Dasha Zhydnko and her brother Andrew arrived in Renfrew on April 1. They fled Kiev the day Russia invaded, and after spending a month in Poland, found refuge in the Ottawa Valley through Ukrainian Diaspora Support Canada.

"It was very difficult to perceive it, that your life dramatically changed and you're suppose to start it from scratch," the 33-year-old Zhydnko told CTV News.

In the month she has been in Canada, Zhydnko has worked to secure a social security number, bank account, and driver's licence. Playing a big part in helping her settle has been Ottawa Valley Coffee owner Josh Curly.

"Having served in the military for eight years now, I kind of felt helpless," says Curly. "I felt like there was no way to help and then my wife reminded me there are ways to help. You can help right here."

In recent months, Curly has secured various donations and started a GoFundMe to help Zhydnko start her new life.

"We're at $4,000 of our $5,000 goal," says the coffee connoisseur. "And the intention is to use this money on things we may not be able to obtain through donations. Whether it be feminine products or prescriptions, or things that people can't donate."

He also found a spare room for Zhydnko to live in.

"I thought, I've got a room here that I can share," Renfrew resident Sandra Eggerstedt told CTV News. "What goes around comes around and I needed to share this room."

Eggerstedt recalls the same need her father went through coming to Canada as a refugee from Germany.
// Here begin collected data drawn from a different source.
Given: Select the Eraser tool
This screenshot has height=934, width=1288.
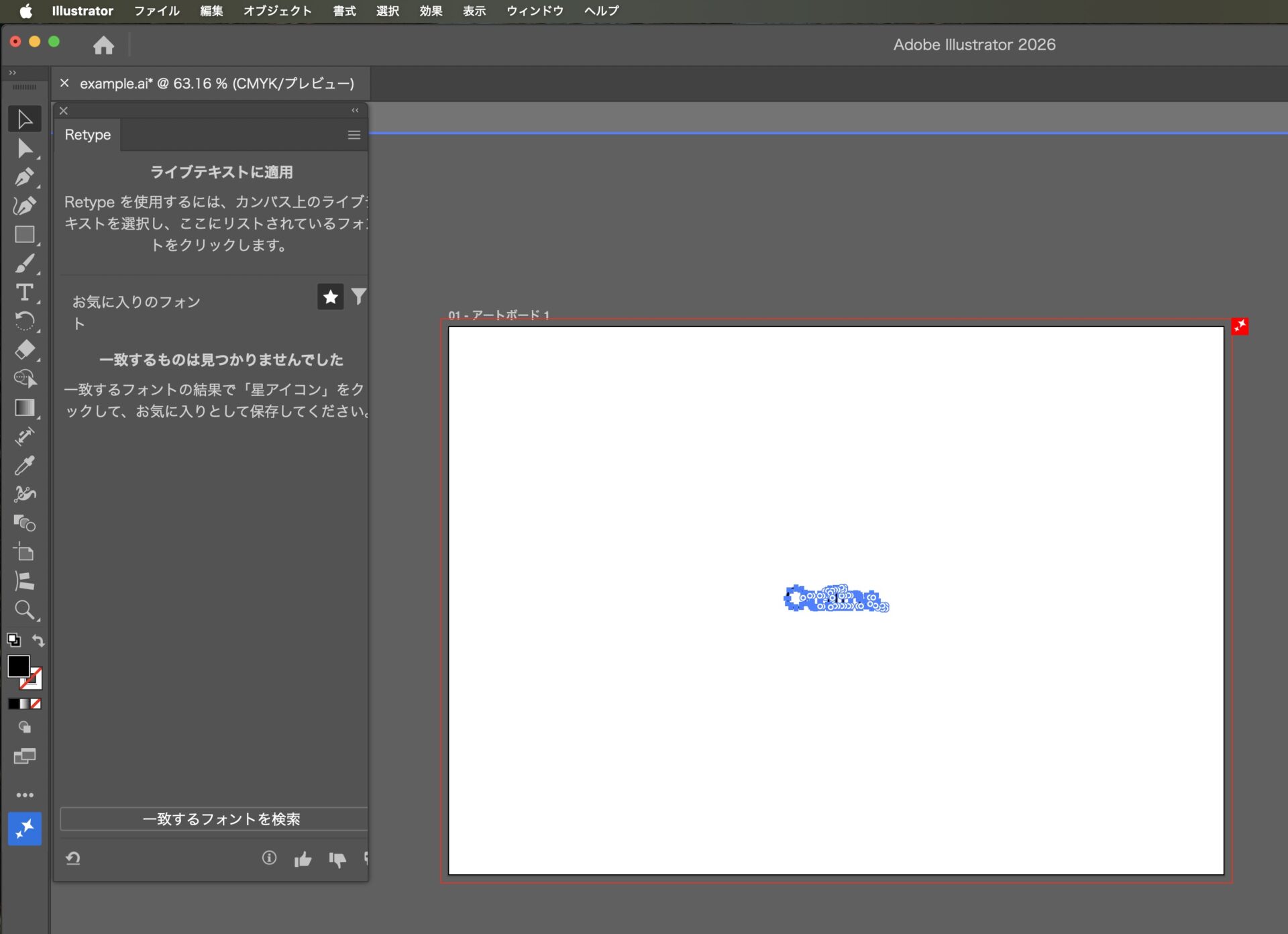Looking at the screenshot, I should (25, 350).
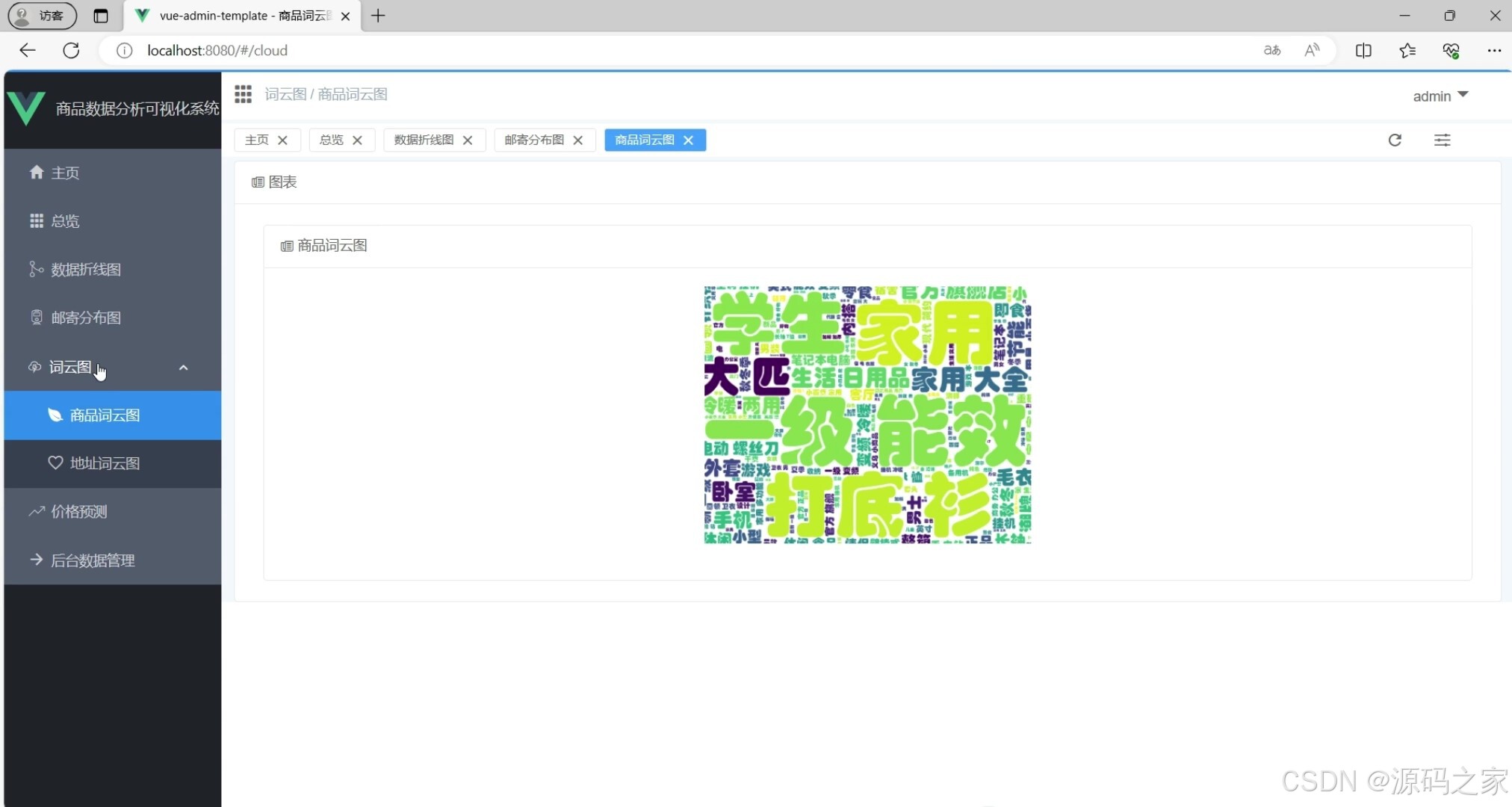Select the 主页 home icon in sidebar

[36, 172]
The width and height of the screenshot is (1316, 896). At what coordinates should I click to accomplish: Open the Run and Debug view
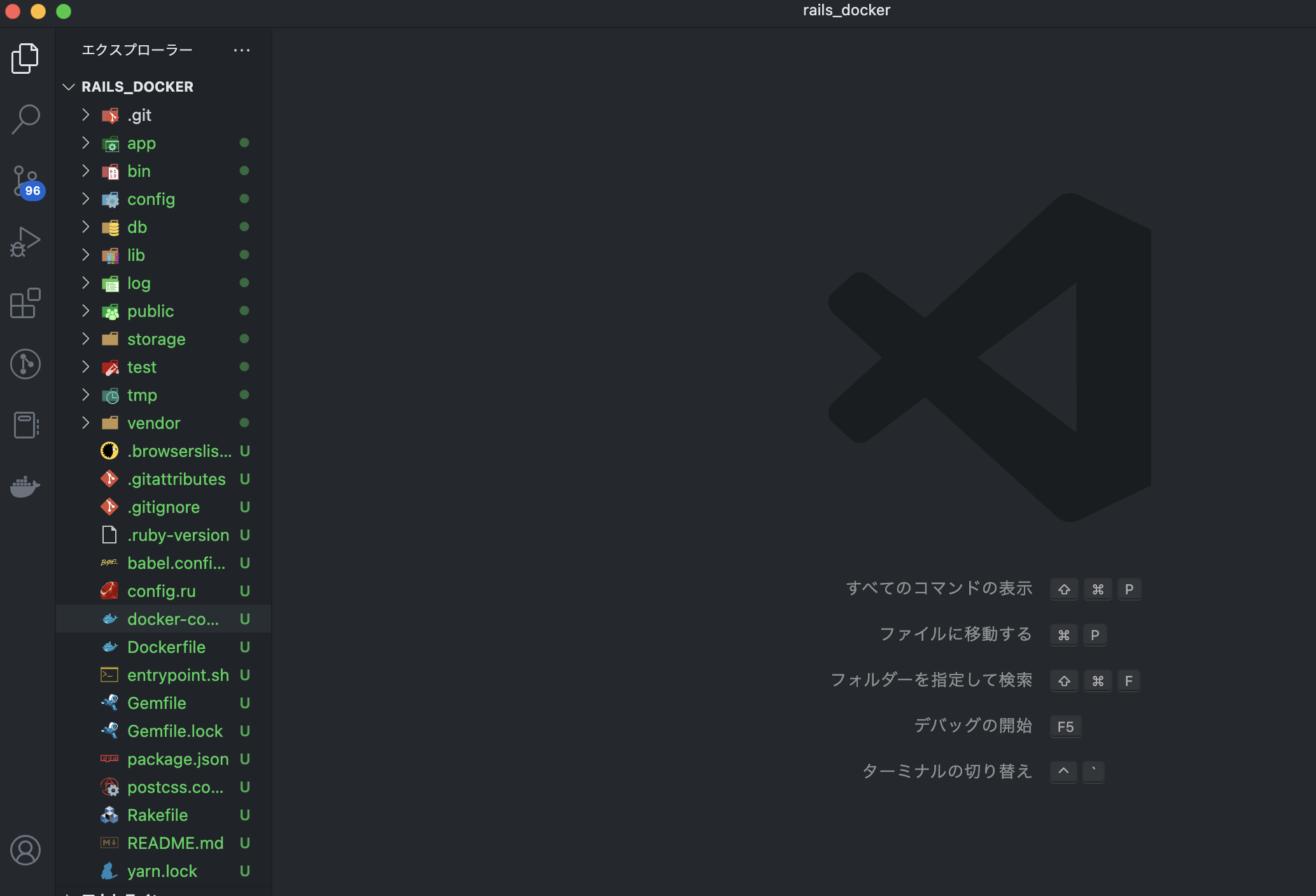point(25,242)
She says her and Zhydnko now share meals and evenings together.

"It's like we've known each other forever," says Eggerstedt. "It all just fell into place so wonderfully."
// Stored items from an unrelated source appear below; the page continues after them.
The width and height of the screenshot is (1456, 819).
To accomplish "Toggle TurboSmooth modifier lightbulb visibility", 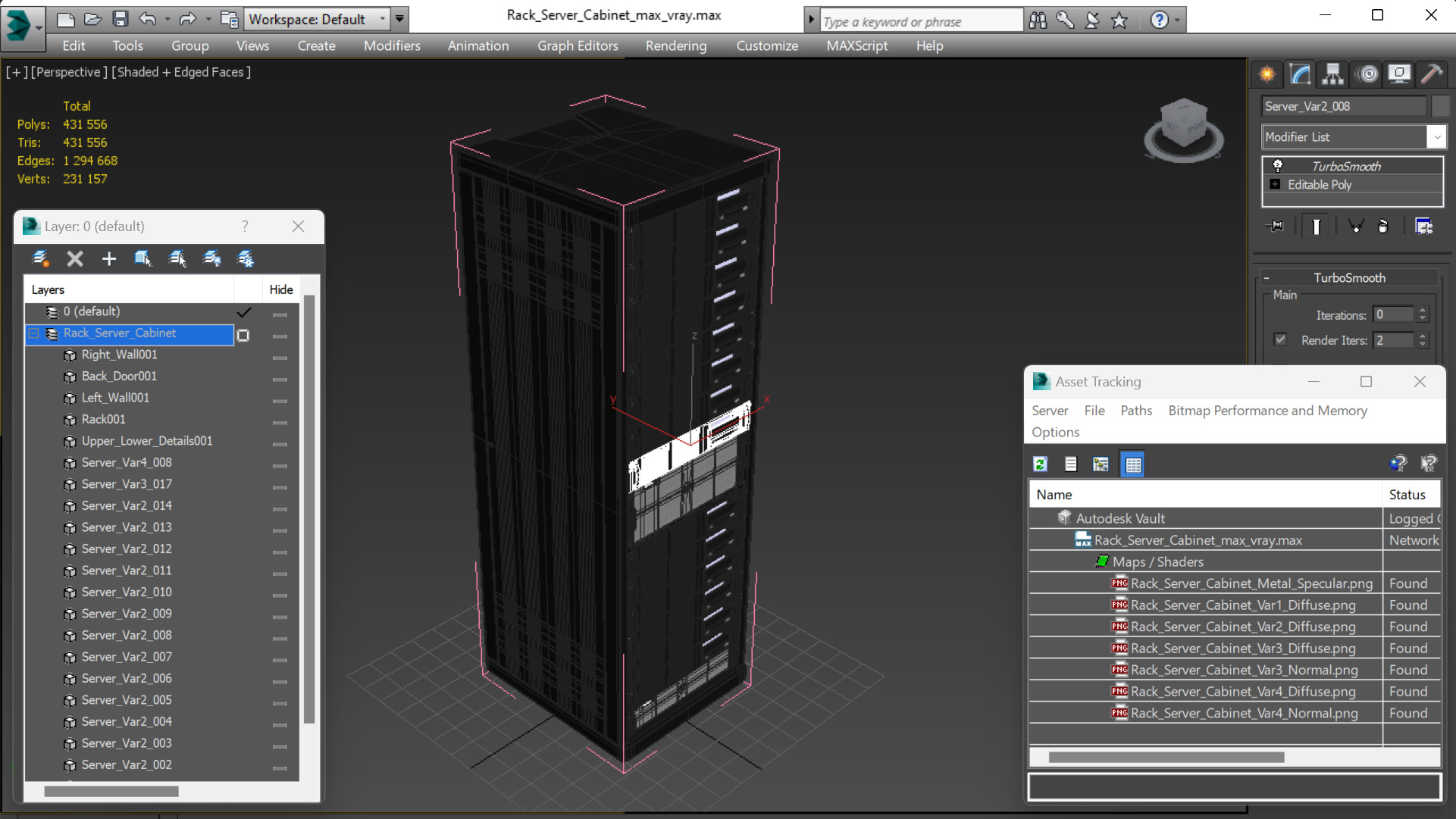I will [1277, 166].
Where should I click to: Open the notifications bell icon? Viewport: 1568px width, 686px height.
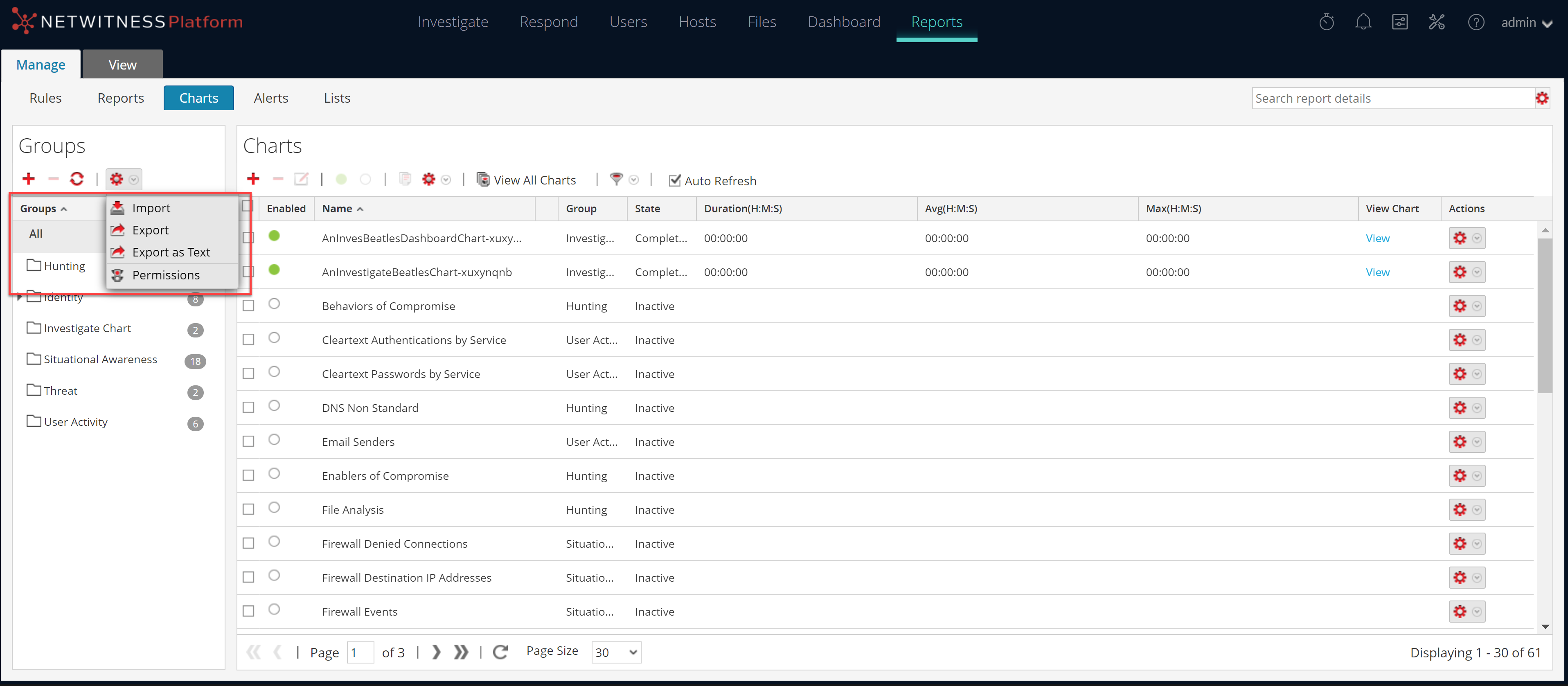[x=1363, y=22]
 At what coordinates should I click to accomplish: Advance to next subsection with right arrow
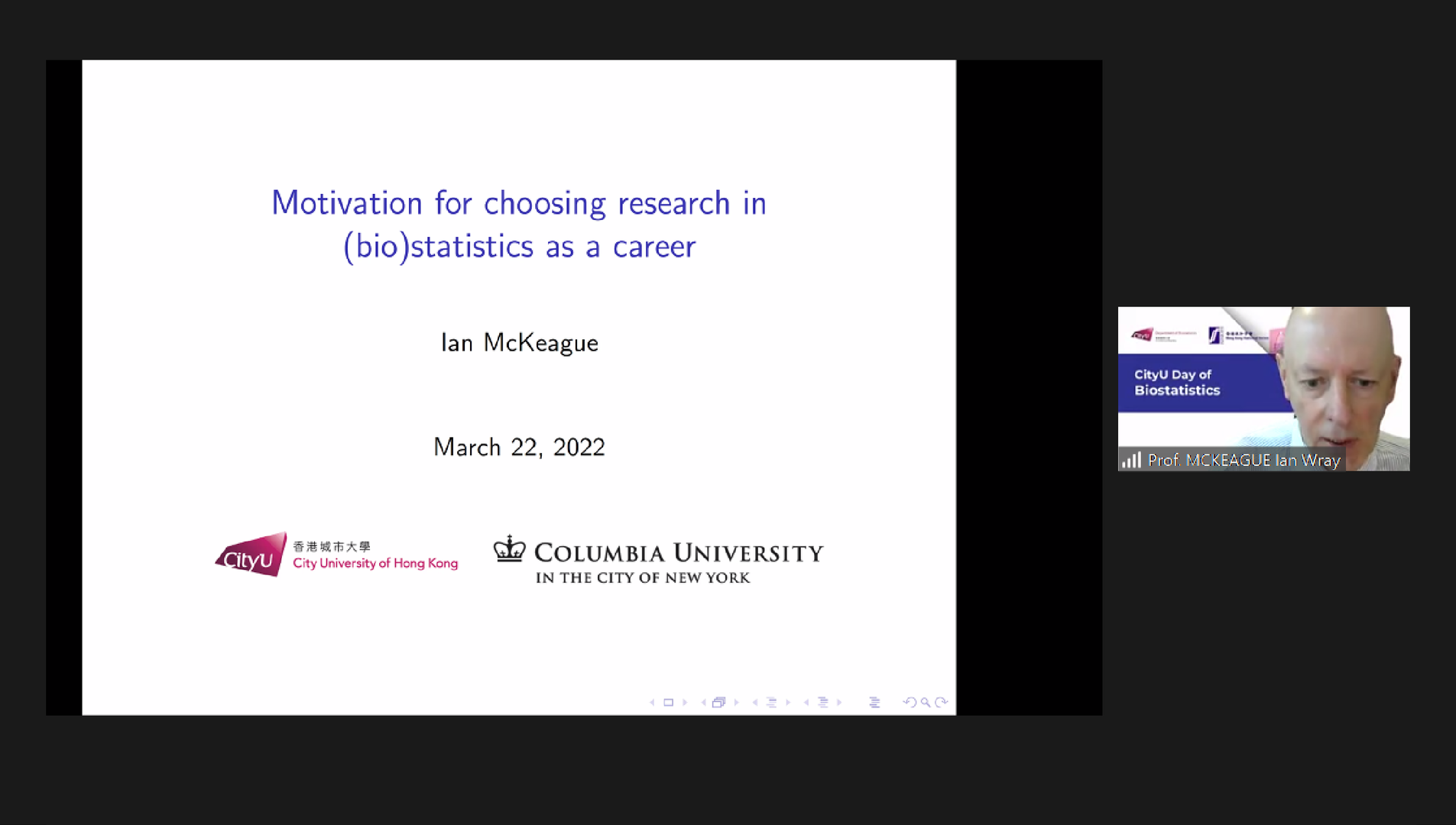[787, 702]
"We already knew that small towns tend to come together, especially in the Ottawa Valley," says Curly. "But everybody has been so great, so welcoming."

Zhydnko is now looking to secure a job for herself, hoping to put her masters degree in international trade to use.

"I don't feel like I'm struggling or something like that, no," says Zhydnko on her acclimation to Canada. "I feel like I'm part of a community so this is very priceless."

"I'm amazed about people," she adds. "I didn't expect I would feel this here, this way of giving from the citizens."

The greatest struggle in getting used to Canada Zhydnko says is the weather. Hot one day, cold the next, rain the next.

"In Ukraine it's more steady," she notes.

When asked whether she was considering a permanent move to Canada given the climate in her home country, the 33-year-old gave many considerations. The long, drawn out conflict in her home country, the destruction and rebuilding process, and the fact that her parents were still in country.

"I understand that it will take some time, so in the near future I will probably stay in Canada."

Curly says since the arrival of the Zhydnko's, two other Ukrainian refugees families have arrived in Renfrew, with more on the way.

"The intention is to not stop really."